> WORK TO COMPLETE:
Write out, word for word, the part of the gospel reflection below that begins at the words "That is the" and stops after "of the story.".

> SUPPLIED PASSAGE:
☆ ☆ ☆ ☆ ☆

When we look at the bigger context of today’s gospel reading we see it as follows: Jesus has been healing the sick. Then he performs the miracle of feeding the 5000. Then Jesus walks across the water towards the disciples. All of that directly precedes today’s story. What happened in the passage we read for today? The disciples, and the people, literally “the crowd” are looking for Jesus. When they find him he says that they are looking for him, following him, not because of what he has said and not even because of the “signs” he has given, but because he has fed them and they are filled, they are satisfied. Jesus acknowledges that being filled is very important. It is so important that people work hard for it. They are also willing to follow and want to be led by someone who will fill them, who will feed them. But, he says, they are focused on having their bodies fed. They are not focusing on what will really satisfy them, really bring them peace and wholeness, which is seeking after spiritual bread, after truth, after relationship with God, after following in the way, which is Jesus himself. That is what will really fill them, but they can’t seem to change their focus from that of getting basic physical needs met.
That is the central focus on today’s text. But as I sat with this text there was a sub story, related but not the focus, that really stood out for me. And that has to do with the next part of the story.

☆ ☆ ☆ ☆ ☆

> SUPPLIED DATA:

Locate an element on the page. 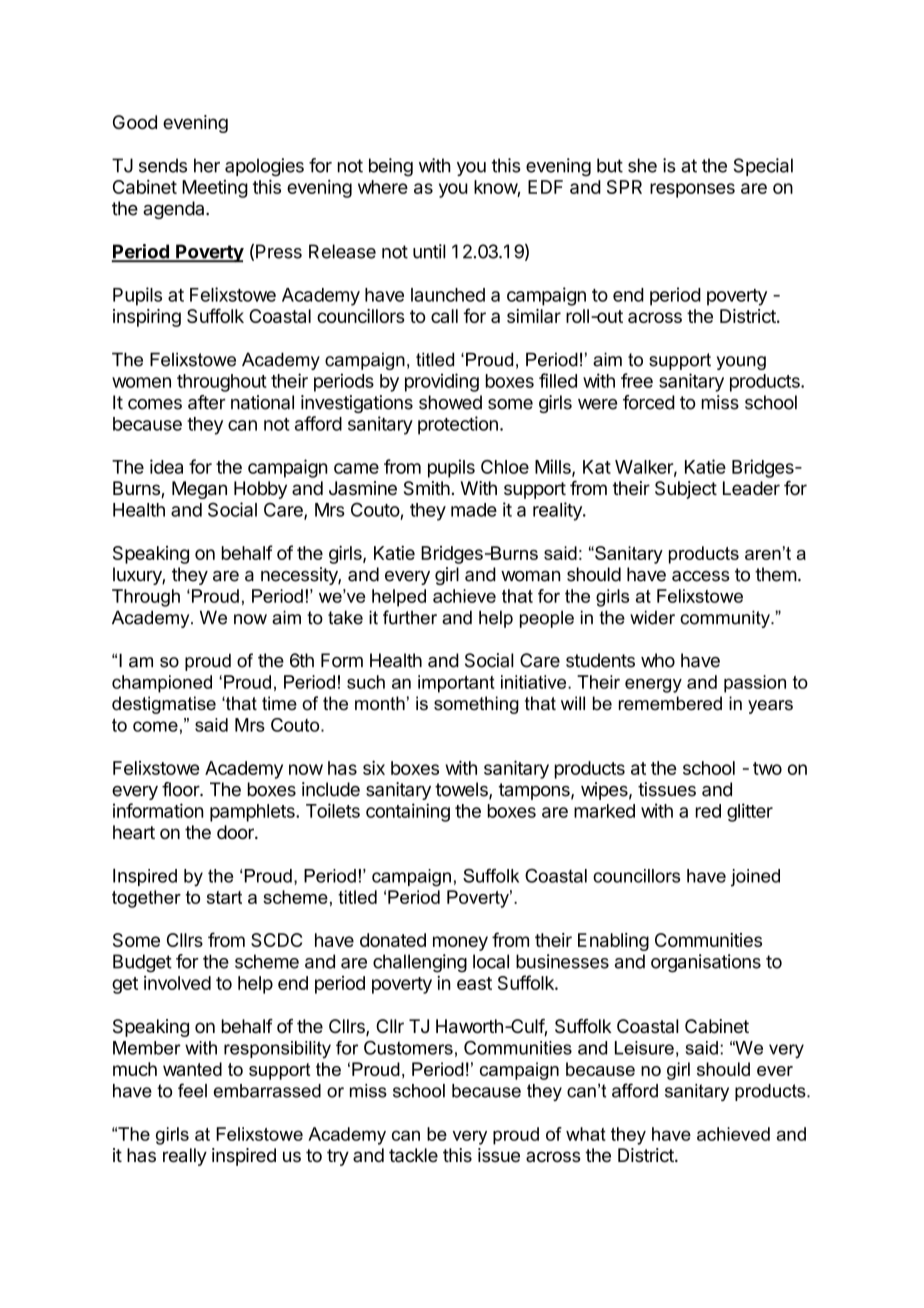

☆ ☆ ☆ ☆ ☆

> CORRECT RESPONSE:
That is the central focus on today’s text. But as I sat with this text there was a sub story, related but not the focus, that really stood out for me. And that has to do with the next part of the story.